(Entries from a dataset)
....
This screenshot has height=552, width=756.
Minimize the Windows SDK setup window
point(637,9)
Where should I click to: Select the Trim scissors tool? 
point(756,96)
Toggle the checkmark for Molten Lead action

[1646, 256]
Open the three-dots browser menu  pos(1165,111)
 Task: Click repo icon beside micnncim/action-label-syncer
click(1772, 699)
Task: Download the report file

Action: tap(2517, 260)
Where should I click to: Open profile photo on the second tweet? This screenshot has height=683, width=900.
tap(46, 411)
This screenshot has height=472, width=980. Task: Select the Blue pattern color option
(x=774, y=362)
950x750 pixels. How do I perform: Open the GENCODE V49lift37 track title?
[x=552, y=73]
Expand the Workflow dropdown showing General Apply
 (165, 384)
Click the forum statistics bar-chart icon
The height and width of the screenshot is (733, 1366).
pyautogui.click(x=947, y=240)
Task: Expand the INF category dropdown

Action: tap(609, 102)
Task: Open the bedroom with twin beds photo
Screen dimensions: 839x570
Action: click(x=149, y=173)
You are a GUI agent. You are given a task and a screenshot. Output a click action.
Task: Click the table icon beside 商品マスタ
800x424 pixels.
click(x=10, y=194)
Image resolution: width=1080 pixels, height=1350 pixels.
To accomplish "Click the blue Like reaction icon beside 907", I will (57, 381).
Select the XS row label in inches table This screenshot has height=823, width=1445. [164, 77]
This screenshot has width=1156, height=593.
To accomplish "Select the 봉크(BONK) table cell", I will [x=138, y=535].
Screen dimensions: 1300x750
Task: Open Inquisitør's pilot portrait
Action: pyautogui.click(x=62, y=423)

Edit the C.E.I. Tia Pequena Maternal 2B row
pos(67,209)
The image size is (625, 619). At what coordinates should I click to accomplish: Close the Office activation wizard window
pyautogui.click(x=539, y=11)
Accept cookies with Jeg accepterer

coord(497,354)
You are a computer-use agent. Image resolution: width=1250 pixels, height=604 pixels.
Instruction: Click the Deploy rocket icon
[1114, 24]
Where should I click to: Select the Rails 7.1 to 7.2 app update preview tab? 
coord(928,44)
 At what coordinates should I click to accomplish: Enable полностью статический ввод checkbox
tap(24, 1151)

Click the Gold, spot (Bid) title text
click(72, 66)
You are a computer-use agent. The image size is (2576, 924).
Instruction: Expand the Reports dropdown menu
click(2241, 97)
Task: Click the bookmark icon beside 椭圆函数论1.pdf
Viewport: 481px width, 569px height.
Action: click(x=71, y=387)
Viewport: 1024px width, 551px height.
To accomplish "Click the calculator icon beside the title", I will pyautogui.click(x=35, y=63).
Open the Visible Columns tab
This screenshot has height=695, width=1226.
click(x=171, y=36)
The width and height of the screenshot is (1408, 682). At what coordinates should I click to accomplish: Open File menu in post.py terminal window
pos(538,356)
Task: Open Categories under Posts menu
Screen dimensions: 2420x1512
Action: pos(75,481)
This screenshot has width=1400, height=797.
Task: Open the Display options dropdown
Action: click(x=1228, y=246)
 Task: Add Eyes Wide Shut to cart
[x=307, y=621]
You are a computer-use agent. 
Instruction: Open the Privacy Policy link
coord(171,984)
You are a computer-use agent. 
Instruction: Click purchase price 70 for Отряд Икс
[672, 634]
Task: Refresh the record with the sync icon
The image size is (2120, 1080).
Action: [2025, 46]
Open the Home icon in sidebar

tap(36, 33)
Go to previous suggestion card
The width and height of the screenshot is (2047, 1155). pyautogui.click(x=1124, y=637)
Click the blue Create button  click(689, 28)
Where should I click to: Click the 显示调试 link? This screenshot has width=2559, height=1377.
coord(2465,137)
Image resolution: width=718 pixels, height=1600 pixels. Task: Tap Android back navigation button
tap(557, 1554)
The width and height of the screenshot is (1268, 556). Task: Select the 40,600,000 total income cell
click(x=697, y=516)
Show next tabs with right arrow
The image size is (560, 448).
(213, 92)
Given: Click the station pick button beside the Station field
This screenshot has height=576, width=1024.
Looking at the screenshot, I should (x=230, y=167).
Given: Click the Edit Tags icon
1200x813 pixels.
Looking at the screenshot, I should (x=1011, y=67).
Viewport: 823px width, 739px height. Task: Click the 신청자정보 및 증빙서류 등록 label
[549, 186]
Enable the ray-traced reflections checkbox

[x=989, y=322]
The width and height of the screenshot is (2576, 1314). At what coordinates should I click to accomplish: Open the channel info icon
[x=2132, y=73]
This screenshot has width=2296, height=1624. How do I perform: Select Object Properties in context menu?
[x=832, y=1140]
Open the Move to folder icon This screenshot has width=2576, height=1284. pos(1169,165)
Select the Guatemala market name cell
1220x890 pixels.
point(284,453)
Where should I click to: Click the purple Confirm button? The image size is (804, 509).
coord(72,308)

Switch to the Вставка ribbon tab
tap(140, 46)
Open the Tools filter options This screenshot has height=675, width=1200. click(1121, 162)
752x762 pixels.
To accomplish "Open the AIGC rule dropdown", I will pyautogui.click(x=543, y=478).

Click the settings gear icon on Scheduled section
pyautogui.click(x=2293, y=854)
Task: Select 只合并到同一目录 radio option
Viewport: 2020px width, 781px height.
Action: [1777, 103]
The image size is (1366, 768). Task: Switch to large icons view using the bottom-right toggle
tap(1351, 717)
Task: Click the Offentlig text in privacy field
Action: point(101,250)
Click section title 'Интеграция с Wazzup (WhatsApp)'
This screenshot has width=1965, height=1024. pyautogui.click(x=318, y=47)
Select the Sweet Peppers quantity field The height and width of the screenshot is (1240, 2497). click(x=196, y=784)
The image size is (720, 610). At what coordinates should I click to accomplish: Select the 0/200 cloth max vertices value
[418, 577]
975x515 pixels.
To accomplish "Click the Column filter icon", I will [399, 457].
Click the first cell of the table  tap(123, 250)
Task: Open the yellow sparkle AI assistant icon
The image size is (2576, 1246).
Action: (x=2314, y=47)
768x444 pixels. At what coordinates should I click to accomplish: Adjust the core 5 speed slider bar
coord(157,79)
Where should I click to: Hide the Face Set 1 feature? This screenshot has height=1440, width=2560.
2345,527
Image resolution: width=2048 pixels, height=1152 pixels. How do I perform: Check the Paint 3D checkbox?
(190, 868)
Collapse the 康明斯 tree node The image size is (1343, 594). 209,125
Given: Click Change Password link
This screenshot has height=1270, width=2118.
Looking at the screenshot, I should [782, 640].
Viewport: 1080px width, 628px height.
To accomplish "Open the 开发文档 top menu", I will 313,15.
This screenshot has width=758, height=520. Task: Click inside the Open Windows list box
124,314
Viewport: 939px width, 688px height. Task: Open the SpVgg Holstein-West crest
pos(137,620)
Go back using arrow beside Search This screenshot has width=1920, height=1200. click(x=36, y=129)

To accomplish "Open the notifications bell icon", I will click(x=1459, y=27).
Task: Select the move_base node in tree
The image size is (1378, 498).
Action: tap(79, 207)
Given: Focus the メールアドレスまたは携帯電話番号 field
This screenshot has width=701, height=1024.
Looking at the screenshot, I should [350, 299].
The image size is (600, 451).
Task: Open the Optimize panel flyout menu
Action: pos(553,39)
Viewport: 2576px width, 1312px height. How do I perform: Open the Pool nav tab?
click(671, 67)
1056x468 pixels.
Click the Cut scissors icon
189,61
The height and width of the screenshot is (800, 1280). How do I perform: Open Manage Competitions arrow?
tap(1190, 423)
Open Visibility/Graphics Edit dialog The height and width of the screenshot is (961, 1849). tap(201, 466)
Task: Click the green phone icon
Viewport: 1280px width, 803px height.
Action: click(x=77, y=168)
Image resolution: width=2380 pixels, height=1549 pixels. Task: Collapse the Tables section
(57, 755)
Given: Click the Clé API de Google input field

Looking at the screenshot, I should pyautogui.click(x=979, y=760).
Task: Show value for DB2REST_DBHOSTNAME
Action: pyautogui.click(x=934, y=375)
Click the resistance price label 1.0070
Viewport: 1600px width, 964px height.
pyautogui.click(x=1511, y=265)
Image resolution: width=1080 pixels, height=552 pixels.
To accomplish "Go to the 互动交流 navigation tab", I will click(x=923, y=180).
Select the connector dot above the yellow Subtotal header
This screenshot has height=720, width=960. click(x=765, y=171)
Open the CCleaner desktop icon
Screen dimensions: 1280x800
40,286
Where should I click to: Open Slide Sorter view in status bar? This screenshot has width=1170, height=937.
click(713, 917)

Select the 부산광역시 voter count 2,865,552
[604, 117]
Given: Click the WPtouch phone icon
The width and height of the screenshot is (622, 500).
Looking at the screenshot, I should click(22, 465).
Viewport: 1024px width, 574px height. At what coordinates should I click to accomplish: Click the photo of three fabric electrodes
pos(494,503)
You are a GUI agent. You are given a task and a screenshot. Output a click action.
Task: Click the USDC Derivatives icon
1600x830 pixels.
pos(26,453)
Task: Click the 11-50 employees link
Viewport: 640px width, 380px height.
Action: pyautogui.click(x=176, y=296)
....
→ **TASK TO COMPLETE**
Reproduce the stretch of rows from the line containing "950x750 pixels. How" through the line containing "coord(497,354)", word for word.

→ **EXPECTED ANSWER**
950x750 pixels. How do I perform: Open the GENCODE V49lift37 track title?
[x=552, y=73]
Expand the Workflow dropdown showing General Apply
 (165, 384)
Click the forum statistics bar-chart icon
The height and width of the screenshot is (733, 1366).
pyautogui.click(x=947, y=240)
Task: Expand the INF category dropdown

Action: tap(609, 102)
Task: Open the bedroom with twin beds photo
Screen dimensions: 839x570
Action: click(x=149, y=173)
You are a GUI agent. You are given a task and a screenshot. Output a click action.
Task: Click the table icon beside 商品マスタ
800x424 pixels.
click(x=10, y=194)
Image resolution: width=1080 pixels, height=1350 pixels.
To accomplish "Click the blue Like reaction icon beside 907", I will (57, 381).
Select the XS row label in inches table This screenshot has height=823, width=1445. [164, 77]
This screenshot has width=1156, height=593.
To accomplish "Select the 봉크(BONK) table cell", I will [x=138, y=535].
Screen dimensions: 1300x750
Task: Open Inquisitør's pilot portrait
Action: pyautogui.click(x=62, y=423)

Edit the C.E.I. Tia Pequena Maternal 2B row
pos(67,209)
The image size is (625, 619). At what coordinates should I click to accomplish: Close the Office activation wizard window
pyautogui.click(x=539, y=11)
Accept cookies with Jeg accepterer

coord(497,354)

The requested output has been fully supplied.